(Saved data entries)

# # # #

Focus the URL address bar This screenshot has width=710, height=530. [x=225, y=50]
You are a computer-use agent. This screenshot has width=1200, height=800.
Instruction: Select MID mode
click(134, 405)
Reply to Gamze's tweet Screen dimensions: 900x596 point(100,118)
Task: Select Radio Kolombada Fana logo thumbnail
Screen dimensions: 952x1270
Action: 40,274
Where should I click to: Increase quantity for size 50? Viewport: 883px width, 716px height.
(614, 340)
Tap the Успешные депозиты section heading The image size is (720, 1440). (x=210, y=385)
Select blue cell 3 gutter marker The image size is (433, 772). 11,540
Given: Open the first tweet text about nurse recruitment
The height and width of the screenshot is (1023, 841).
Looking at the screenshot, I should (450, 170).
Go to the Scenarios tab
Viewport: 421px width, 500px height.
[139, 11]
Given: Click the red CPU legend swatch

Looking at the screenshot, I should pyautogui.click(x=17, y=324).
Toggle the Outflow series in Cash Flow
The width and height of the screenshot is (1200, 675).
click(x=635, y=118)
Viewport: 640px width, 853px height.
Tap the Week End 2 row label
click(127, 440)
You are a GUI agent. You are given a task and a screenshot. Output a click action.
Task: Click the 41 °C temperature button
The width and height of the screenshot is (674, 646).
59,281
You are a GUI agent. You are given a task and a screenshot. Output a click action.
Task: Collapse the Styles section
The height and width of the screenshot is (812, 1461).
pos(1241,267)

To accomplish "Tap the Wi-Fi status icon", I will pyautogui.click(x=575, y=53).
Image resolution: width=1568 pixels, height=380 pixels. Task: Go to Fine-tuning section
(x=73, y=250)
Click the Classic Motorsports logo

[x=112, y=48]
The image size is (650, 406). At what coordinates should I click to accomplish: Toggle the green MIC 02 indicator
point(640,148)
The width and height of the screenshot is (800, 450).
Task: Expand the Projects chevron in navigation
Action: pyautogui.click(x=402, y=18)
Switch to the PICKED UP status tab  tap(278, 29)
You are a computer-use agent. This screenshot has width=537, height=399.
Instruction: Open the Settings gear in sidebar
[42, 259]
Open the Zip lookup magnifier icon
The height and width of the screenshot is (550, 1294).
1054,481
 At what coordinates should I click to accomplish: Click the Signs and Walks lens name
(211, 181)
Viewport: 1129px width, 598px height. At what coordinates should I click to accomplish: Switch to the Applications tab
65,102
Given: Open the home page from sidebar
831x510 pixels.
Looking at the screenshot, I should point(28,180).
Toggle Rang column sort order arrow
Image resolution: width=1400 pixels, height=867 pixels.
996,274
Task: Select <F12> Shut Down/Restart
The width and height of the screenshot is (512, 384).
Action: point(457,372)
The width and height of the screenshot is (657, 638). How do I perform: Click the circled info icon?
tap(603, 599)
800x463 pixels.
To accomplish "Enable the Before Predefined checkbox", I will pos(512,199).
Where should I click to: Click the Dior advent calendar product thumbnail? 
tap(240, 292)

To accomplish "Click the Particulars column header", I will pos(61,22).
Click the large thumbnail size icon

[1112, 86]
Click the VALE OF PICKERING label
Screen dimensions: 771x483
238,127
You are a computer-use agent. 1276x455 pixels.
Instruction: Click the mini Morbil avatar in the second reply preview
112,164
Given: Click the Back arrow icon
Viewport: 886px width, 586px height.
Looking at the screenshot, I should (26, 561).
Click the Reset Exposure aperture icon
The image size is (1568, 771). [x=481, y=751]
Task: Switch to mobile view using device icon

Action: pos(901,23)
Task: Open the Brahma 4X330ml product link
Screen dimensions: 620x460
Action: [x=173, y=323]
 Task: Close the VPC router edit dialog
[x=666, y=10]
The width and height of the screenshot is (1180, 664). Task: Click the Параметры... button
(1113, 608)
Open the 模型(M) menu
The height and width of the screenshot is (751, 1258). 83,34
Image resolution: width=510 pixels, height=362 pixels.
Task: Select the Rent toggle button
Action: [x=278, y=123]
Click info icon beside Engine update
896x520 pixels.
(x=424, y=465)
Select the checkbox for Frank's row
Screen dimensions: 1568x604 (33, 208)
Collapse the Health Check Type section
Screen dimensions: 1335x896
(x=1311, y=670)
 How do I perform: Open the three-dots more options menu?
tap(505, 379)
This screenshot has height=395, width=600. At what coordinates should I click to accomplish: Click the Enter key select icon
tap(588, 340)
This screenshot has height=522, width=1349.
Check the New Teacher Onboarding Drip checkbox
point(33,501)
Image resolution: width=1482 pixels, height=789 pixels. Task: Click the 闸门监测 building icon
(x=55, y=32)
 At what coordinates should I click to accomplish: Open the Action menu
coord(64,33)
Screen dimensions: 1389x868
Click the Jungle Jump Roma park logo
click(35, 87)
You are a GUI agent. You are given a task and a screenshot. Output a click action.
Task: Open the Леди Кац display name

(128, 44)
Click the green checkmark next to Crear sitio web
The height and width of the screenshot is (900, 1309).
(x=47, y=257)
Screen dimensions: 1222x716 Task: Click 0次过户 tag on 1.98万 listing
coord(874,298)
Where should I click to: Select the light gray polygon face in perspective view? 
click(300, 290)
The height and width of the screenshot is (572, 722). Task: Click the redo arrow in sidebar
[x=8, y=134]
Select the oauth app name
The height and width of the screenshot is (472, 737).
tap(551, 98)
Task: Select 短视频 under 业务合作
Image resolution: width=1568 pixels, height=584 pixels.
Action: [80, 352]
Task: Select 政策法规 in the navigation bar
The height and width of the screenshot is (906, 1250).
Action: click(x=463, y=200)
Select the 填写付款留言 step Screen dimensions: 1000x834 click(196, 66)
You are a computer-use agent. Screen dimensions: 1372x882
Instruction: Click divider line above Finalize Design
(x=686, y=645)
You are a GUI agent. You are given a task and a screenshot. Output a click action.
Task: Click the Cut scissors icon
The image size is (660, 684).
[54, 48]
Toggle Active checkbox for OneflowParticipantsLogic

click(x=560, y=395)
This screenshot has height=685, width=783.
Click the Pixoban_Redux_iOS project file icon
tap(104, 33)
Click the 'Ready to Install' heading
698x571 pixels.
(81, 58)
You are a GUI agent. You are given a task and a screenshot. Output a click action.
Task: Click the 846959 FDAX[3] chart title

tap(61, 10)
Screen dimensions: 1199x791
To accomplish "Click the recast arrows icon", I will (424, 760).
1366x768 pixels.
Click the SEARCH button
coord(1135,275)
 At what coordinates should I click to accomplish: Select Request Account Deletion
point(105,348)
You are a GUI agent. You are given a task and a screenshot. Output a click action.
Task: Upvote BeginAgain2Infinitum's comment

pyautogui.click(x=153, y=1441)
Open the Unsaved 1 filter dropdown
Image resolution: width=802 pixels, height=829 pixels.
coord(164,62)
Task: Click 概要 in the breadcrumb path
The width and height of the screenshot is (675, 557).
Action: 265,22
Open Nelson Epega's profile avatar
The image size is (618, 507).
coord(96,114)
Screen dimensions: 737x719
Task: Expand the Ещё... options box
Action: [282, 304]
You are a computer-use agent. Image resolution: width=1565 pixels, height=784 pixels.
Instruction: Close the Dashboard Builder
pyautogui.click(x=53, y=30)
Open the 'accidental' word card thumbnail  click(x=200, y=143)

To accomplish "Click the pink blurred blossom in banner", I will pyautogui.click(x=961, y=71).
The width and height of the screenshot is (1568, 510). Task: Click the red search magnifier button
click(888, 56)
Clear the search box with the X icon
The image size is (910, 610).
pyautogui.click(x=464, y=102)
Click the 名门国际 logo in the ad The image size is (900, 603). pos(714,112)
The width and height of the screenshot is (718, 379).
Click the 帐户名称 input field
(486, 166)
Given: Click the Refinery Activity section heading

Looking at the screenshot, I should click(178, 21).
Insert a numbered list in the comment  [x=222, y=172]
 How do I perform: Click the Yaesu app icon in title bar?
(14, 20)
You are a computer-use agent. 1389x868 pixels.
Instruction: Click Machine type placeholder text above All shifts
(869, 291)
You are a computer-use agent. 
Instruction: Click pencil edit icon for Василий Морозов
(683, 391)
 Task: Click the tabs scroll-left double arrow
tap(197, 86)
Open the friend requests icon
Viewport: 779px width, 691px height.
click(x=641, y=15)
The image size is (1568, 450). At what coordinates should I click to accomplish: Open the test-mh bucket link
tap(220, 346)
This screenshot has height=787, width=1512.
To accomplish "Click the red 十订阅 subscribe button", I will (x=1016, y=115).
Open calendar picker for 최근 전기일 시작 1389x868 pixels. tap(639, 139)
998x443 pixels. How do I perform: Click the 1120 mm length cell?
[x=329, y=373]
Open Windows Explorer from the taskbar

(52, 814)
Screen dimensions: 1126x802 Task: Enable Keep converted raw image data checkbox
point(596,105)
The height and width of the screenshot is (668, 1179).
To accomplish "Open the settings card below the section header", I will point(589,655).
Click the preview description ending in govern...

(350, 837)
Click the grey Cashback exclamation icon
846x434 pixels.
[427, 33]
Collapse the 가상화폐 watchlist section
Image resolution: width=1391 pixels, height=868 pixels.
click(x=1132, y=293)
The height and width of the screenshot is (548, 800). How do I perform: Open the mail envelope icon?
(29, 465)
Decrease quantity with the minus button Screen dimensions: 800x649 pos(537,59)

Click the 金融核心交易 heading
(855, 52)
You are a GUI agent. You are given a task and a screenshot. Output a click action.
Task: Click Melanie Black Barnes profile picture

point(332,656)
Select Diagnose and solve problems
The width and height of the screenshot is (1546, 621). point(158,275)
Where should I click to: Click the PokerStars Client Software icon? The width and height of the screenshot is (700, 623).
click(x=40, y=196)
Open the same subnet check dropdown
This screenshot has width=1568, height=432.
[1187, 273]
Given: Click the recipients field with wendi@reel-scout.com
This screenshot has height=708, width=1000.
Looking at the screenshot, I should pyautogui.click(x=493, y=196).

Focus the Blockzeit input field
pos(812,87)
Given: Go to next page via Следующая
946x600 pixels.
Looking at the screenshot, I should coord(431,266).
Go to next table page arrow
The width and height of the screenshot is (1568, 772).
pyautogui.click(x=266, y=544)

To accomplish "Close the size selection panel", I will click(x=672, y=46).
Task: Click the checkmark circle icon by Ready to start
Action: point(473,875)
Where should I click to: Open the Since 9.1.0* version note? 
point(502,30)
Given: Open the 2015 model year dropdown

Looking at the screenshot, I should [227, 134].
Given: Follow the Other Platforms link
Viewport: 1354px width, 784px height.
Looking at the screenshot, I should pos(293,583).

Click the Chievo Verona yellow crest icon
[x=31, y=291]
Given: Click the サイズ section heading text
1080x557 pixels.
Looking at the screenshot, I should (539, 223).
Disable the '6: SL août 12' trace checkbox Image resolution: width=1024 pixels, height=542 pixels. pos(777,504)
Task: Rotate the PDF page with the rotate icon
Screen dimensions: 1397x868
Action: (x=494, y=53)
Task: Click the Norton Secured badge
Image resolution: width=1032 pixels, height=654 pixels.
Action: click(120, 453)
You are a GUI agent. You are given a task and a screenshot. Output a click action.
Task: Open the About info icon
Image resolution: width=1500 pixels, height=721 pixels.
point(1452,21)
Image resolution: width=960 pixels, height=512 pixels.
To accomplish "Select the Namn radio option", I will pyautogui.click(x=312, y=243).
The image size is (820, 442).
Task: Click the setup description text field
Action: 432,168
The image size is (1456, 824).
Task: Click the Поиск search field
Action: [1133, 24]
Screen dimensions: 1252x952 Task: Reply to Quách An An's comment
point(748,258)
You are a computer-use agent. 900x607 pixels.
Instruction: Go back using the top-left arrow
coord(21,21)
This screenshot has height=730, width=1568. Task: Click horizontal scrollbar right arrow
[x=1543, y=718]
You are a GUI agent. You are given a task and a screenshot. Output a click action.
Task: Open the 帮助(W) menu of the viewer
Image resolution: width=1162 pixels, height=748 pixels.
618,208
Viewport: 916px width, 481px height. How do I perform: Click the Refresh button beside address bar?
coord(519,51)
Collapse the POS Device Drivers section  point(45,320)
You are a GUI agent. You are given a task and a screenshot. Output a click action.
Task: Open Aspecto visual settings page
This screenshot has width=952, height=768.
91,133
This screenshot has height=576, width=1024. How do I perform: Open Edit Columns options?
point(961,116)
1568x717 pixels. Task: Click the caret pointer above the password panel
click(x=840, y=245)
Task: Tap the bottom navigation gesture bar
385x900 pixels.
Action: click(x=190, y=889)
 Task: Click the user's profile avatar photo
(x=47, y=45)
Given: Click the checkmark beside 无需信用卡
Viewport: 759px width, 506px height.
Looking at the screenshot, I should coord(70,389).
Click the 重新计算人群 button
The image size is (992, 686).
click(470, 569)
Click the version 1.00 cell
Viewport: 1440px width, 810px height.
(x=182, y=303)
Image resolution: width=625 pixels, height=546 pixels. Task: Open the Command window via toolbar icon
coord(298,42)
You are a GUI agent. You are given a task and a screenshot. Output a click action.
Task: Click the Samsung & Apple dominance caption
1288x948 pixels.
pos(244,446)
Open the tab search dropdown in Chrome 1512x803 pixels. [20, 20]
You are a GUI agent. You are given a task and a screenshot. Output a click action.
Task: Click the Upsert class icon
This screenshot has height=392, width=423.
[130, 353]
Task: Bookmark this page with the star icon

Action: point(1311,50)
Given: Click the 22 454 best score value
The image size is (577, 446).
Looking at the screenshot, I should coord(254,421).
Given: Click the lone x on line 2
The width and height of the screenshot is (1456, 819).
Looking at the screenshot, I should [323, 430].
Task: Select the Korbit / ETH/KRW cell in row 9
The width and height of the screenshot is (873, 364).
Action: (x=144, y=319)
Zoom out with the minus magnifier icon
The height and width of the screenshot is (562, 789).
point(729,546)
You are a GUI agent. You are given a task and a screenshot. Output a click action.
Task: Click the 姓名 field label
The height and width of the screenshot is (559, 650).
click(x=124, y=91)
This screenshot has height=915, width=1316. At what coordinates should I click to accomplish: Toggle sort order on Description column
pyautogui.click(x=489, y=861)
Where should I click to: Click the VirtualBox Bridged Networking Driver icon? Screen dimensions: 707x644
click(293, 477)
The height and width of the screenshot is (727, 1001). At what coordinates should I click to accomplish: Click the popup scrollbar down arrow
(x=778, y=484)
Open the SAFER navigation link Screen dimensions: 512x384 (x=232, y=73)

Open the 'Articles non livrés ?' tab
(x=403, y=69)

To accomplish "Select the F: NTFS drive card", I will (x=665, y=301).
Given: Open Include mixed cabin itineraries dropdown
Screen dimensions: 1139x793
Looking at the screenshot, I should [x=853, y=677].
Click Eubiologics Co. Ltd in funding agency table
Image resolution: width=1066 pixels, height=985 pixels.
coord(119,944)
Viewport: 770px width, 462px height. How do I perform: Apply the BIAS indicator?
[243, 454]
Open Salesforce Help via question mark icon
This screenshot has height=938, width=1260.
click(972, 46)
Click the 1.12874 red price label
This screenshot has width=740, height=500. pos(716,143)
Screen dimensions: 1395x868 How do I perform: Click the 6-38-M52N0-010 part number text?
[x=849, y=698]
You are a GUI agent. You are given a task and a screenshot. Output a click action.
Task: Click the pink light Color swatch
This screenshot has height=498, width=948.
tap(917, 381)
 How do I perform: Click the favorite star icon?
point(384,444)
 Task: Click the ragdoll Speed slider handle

# # # #

Description of the task —
Reproduce only the lines above spanning from the line containing "This screenshot has height=522, width=1349." through the line containing "Screen dimensions: 1389x868", word for word.

Exercise answer —
This screenshot has height=522, width=1349.
Check the New Teacher Onboarding Drip checkbox
point(33,501)
Image resolution: width=1482 pixels, height=789 pixels. Task: Click the 闸门监测 building icon
(x=55, y=32)
 At what coordinates should I click to accomplish: Open the Action menu
coord(64,33)
Screen dimensions: 1389x868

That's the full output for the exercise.